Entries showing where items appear
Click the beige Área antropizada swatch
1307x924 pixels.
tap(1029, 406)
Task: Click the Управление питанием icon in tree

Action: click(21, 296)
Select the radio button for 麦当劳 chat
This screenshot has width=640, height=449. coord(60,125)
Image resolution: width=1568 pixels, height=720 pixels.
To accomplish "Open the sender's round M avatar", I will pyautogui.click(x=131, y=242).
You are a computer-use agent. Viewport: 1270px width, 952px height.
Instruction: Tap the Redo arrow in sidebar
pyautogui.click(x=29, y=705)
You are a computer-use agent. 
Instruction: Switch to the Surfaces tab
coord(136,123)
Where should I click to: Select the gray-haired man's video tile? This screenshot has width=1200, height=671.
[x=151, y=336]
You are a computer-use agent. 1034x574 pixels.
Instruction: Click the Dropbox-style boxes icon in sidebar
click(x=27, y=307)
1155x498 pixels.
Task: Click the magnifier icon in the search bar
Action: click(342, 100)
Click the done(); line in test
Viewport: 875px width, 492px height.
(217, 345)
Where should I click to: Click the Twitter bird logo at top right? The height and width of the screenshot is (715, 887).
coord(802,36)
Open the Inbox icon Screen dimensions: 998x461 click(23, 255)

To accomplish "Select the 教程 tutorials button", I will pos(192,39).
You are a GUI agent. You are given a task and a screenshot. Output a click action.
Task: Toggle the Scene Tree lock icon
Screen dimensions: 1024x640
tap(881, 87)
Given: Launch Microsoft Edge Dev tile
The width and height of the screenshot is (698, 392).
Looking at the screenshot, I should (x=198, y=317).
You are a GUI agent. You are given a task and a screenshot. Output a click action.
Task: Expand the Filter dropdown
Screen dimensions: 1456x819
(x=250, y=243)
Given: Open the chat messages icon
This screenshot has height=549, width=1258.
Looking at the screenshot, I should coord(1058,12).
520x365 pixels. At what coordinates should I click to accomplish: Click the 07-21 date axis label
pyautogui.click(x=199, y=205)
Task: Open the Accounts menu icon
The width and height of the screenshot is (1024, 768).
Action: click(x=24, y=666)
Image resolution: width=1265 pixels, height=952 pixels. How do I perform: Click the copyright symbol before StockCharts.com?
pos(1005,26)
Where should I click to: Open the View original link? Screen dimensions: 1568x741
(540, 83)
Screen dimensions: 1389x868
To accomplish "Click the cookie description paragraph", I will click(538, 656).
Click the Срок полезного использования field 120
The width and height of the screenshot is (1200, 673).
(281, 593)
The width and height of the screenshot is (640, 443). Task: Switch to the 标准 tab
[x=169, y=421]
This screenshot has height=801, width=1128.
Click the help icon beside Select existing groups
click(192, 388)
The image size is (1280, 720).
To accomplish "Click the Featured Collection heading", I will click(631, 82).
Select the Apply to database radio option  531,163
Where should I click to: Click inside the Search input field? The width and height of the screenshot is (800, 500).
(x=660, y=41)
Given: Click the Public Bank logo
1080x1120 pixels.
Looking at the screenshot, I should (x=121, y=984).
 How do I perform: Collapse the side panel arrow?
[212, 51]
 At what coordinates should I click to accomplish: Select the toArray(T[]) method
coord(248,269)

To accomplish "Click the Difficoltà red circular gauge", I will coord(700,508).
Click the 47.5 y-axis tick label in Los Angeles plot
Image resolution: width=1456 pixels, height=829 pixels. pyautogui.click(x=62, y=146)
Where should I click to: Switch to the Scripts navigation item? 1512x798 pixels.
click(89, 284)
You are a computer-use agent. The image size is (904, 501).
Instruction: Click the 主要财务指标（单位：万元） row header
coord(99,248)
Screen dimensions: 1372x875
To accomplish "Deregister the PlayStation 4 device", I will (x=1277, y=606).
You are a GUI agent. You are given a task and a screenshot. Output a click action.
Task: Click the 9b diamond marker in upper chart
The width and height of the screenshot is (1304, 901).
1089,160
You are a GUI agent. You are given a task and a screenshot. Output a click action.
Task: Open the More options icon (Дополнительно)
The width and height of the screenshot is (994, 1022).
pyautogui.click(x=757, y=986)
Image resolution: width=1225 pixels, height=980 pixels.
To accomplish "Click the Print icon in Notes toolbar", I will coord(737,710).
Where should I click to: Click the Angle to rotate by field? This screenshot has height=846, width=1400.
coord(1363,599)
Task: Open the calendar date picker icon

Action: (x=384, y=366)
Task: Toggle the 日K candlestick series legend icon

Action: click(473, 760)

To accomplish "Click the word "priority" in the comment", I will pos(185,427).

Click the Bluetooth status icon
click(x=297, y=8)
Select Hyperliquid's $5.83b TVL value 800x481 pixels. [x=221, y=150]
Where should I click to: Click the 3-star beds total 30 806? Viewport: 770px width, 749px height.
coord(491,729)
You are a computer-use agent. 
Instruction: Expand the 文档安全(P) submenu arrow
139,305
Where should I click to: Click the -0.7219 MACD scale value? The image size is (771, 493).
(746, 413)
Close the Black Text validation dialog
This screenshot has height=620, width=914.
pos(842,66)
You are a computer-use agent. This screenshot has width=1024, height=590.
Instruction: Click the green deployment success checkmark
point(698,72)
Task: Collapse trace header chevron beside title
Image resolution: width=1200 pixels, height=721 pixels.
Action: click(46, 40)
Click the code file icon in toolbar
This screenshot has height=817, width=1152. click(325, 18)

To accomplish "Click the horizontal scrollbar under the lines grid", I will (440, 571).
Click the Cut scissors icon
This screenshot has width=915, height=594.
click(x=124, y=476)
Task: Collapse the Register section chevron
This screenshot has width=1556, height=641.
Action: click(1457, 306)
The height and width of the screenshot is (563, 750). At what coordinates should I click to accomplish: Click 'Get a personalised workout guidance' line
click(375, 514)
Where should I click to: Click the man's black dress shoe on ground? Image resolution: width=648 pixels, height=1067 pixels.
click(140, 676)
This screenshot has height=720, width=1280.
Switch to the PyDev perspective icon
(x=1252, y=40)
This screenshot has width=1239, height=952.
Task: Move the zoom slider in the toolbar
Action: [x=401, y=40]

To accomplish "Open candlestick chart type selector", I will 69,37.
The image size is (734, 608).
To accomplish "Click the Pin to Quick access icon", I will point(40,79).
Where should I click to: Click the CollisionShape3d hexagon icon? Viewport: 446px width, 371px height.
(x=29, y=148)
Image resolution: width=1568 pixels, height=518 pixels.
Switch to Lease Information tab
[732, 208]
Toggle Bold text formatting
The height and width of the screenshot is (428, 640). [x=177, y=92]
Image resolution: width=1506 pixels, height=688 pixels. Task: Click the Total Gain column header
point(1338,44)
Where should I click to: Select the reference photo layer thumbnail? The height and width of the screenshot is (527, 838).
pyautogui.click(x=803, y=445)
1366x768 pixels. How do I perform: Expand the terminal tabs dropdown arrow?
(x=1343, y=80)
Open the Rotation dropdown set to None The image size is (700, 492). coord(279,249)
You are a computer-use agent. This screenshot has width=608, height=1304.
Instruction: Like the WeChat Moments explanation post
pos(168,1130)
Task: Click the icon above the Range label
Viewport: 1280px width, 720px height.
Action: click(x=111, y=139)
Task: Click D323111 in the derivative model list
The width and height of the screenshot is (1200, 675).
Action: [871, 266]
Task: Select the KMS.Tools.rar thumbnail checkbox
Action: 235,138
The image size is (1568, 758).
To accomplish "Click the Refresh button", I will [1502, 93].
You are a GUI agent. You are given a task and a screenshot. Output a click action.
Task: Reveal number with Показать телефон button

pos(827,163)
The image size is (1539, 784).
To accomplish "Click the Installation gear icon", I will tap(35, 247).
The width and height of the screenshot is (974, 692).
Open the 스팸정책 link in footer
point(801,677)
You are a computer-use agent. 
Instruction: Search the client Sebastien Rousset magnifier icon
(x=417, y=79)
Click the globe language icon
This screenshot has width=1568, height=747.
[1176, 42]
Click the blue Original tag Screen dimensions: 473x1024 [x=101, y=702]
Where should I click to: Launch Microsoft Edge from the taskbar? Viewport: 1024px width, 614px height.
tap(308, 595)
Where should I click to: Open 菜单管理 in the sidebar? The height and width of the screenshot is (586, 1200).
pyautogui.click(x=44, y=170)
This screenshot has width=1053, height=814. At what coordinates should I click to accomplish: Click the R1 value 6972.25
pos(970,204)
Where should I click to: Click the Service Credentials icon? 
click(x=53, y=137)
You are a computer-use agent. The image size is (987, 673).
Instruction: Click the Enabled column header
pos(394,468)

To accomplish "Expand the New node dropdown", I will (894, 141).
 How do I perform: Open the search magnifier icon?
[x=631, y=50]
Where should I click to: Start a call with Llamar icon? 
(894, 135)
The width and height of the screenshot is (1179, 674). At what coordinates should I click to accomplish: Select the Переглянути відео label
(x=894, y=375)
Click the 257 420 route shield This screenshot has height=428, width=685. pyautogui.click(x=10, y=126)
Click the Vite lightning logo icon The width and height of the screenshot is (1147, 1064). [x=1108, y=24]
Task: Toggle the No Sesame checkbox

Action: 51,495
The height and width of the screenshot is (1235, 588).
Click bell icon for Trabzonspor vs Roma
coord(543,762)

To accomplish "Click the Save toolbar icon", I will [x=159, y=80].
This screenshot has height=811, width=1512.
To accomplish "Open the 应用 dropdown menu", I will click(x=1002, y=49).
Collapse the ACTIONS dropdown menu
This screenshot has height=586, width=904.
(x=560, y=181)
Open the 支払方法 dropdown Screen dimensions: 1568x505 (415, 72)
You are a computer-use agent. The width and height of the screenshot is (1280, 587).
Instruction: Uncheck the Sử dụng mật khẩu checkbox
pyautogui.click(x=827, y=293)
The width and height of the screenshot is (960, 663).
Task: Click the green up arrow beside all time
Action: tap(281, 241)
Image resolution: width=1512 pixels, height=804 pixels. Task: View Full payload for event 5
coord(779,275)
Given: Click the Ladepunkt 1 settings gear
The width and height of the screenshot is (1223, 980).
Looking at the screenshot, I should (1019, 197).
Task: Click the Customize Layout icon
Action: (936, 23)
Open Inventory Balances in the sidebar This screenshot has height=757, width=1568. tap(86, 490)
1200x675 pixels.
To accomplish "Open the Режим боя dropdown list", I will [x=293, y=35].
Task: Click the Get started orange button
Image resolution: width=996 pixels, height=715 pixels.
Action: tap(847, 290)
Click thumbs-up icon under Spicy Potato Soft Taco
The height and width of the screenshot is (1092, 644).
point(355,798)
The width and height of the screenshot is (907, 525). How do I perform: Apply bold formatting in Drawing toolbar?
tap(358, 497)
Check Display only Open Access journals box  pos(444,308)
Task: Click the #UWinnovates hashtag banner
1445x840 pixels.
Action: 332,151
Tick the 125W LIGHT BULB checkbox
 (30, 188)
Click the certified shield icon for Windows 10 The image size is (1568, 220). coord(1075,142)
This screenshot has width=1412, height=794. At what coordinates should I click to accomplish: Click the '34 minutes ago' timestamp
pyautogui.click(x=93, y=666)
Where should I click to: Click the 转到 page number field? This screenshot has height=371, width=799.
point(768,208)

REQUIREMENT: Please rewrite the records from the line with "You are a computer-use agent. The image size is (904, 501)." up to and including the line with "pos(842,66)" as a Markdown table with the columns Number and Text. Skip blank lines and number the remaining ones in order.

SOLUTION TO THE EXERCISE:
| Number | Text |
|---|---|
| 1 | You are a computer-use agent. The image size is (904, 501). |
| 2 | Instruction: Click the 主要财务指标（单位：万元） row header |
| 3 | coord(99,248) |
| 4 | Screen dimensions: 1372x875 |
| 5 | To accomplish "Deregister the PlayStation 4 device", I will (x=1277, y=606). |
| 6 | You are a GUI agent. You are given a task and a screenshot. Output a click action. |
| 7 | Task: Click the 9b diamond marker in upper chart |
| 8 | The width and height of the screenshot is (1304, 901). |
| 9 | 1089,160 |
| 10 | You are a GUI agent. You are given a task and a screenshot. Output a click action. |
| 11 | Task: Open the More options icon (Дополнительно) |
| 12 | The width and height of the screenshot is (994, 1022). |
| 13 | pyautogui.click(x=757, y=986) |
| 14 | Image resolution: width=1225 pixels, height=980 pixels. |
| 15 | To accomplish "Click the Print icon in Notes toolbar", I will coord(737,710). |
| 16 | Where should I click to: Click the Angle to rotate by field? This screenshot has height=846, width=1400. |
| 17 | coord(1363,599) |
| 18 | Task: Open the calendar date picker icon |
| 19 | Action: (x=384, y=366) |
| 20 | Task: Toggle the 日K candlestick series legend icon |
| 21 | Action: click(473, 760) |
| 22 | To accomplish "Click the word "priority" in the comment", I will pos(185,427). |
| 23 | Click the Bluetooth status icon |
| 24 | click(x=297, y=8) |
| 25 | Select Hyperliquid's $5.83b TVL value 800x481 pixels. [x=221, y=150] |
| 26 | Where should I click to: Click the 3-star beds total 30 806? Viewport: 770px width, 749px height. |
| 27 | coord(491,729) |
| 28 | You are a computer-use agent.  |
| 29 | Instruction: Expand the 文档安全(P) submenu arrow |
| 30 | 139,305 |
| 31 | Where should I click to: Click the -0.7219 MACD scale value? The image size is (771, 493). |
| 32 | (746, 413) |
| 33 | Close the Black Text validation dialog |
| 34 | This screenshot has height=620, width=914. |
| 35 | pos(842,66) |